- **Task requirements**: Return all lines below containing the word "circle".
::::
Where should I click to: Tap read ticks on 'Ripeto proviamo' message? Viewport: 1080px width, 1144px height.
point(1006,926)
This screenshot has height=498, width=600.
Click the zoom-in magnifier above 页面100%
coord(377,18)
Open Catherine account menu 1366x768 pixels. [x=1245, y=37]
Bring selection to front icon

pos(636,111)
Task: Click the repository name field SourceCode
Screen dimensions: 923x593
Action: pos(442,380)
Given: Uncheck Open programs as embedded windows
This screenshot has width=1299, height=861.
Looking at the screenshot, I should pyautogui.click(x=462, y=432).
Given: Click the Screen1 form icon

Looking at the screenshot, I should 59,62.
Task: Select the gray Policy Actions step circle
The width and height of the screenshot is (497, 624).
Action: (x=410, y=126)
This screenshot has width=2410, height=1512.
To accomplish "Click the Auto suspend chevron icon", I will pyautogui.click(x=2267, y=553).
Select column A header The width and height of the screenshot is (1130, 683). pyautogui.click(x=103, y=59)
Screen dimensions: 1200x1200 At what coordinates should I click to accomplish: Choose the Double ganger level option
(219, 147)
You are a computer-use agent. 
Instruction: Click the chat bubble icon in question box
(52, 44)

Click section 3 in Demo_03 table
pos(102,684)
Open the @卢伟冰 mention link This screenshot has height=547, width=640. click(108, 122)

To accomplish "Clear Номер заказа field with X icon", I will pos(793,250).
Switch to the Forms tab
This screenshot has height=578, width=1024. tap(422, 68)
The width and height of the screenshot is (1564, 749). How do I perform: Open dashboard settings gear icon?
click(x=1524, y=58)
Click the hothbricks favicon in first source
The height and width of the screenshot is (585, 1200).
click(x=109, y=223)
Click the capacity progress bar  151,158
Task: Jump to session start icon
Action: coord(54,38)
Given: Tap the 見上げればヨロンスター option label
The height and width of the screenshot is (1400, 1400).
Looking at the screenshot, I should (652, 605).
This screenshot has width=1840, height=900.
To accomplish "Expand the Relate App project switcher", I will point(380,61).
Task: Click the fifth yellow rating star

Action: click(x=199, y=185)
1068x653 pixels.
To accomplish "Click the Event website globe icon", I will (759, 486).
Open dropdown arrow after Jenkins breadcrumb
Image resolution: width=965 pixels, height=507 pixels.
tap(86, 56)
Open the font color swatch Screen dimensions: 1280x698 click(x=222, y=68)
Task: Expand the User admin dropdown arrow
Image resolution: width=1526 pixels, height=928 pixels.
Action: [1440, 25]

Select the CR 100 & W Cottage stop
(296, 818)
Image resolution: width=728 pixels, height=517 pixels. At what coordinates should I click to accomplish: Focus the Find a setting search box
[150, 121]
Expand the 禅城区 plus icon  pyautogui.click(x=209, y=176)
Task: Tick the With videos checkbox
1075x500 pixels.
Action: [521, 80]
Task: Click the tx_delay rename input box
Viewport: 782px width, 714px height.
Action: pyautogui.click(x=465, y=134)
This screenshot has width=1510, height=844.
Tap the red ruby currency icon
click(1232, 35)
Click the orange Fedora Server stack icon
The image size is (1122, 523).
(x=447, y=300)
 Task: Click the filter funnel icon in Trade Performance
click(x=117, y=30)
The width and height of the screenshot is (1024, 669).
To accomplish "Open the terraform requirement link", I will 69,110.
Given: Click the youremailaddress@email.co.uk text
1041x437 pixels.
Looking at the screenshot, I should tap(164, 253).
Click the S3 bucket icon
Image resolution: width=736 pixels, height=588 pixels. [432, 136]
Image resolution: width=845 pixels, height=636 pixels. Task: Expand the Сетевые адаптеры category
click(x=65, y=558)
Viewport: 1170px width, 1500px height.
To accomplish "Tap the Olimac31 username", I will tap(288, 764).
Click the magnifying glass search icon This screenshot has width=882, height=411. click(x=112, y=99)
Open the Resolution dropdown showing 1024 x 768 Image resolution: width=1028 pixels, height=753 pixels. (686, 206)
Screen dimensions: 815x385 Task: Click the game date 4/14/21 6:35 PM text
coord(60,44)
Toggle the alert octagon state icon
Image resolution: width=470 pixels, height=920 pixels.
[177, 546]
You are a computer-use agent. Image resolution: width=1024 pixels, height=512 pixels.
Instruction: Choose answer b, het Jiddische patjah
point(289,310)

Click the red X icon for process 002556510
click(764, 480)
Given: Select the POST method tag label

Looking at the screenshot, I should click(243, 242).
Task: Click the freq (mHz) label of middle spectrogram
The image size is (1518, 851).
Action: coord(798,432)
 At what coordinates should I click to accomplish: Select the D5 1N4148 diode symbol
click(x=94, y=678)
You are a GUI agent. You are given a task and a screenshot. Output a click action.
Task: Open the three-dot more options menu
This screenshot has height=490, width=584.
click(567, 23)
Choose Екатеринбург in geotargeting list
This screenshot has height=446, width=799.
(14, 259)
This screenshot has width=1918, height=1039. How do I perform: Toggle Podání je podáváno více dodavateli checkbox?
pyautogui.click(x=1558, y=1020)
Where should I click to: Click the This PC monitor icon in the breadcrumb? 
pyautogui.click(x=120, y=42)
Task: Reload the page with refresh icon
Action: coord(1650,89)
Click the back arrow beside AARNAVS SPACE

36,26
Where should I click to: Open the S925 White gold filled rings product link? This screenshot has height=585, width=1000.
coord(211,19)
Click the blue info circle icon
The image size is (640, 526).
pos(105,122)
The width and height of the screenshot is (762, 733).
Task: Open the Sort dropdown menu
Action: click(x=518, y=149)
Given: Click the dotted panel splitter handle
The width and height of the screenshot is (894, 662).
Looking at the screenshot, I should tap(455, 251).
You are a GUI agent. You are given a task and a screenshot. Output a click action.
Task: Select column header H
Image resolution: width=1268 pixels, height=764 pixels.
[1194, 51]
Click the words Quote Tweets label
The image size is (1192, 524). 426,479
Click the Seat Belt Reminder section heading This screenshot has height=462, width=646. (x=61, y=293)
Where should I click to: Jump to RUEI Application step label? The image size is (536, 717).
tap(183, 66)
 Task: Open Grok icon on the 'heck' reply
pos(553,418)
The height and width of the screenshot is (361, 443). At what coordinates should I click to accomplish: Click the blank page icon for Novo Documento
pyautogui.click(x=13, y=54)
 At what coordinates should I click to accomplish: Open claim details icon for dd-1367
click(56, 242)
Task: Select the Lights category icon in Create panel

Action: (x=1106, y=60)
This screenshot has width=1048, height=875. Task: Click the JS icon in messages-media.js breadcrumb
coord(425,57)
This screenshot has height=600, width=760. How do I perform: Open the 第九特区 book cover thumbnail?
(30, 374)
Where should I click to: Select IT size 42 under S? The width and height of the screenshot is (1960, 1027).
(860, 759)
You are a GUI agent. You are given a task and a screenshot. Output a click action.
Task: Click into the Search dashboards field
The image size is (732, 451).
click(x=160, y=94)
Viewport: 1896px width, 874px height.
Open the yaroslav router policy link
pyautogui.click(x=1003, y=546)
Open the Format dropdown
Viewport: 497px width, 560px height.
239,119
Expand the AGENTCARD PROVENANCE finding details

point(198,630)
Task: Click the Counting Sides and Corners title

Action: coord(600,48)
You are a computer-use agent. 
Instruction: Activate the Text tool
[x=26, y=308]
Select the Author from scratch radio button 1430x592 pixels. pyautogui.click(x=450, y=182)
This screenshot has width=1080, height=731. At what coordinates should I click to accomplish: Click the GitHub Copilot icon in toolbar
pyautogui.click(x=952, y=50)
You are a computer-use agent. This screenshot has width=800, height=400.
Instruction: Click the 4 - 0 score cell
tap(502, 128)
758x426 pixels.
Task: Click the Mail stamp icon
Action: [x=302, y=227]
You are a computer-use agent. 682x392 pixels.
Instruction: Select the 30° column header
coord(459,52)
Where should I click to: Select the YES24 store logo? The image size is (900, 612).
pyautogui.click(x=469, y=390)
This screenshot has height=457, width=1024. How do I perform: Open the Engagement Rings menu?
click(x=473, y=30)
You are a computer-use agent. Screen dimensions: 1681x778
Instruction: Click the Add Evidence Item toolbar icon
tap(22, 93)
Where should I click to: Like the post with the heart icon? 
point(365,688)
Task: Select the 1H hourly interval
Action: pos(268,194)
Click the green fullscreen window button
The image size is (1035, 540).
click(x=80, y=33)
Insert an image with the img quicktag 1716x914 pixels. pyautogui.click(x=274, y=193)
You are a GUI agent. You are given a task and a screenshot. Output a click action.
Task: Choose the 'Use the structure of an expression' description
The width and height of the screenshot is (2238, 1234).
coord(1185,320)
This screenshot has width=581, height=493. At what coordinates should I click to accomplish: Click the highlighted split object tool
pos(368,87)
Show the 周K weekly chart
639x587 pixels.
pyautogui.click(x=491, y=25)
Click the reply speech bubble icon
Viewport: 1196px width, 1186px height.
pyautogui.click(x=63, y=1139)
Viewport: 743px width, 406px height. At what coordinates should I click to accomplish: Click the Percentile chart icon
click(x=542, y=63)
::::
- **Solution for this problem**:
Task: Select the gray Policy Actions step circle
Click the blue info circle icon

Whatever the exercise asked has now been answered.